It's very hard for me to believe that it's been 3 years since Kelsey passed away. I still remember it like yesterday. The girls think it seems forever ago. What different perspectives. Recently I had them write an essay. The theme was, "Do not sorrow, for the joy of the Lord is your strength." It allowed them to reflect. I loved reading their thoughts.They talked about why it is important to be filled with the joy that we receive through Christ saying, "Living in joy is to our benefit; it makes us
stronger and gives God glory. We learn to give comfort when we have received comfort.

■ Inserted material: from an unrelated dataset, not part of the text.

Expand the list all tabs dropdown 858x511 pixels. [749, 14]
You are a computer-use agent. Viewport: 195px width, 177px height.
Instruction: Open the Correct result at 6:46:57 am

We give joy when we attain joy. We learn patient endurance when we suffer. God
wants us to bring Him glory through our sufferings. God knows about all these
things. God is making us perfect through a process of refinement. The next time
you face trials trust Him completely. Consider it pure joy that you face the
trial, for that very trial will be used by God to develop your perseverance
toward maturity." By reflecting, they had time to think about what is facing them next and what response they would have. You always have a choice...either draw near to God or turn away. I was grateful that their response was drawing nearer to God.
So what is next? We feel as though it is time to choose the haploid-transplant. Kassidy was tested last month. She does not carry the EBV virus which is pretty essential in Karly's donor. I am currently being tested. Tyler gets tested on Thursday. Trent is going with Karly in 3 weeks to be tested. While I may have all that is needed, I'm not ideal because I have older cells. At this point, we need Tyler or Trent to have all that is needed to be Karly's 1/2 match. Please pray with us. We continue to walk through the doors that become open. We pray that God makes every step clear to us. At the same time we ask that this cup pass us by. BUT in all things we pray for His will to be done and that we glorify in all that we do.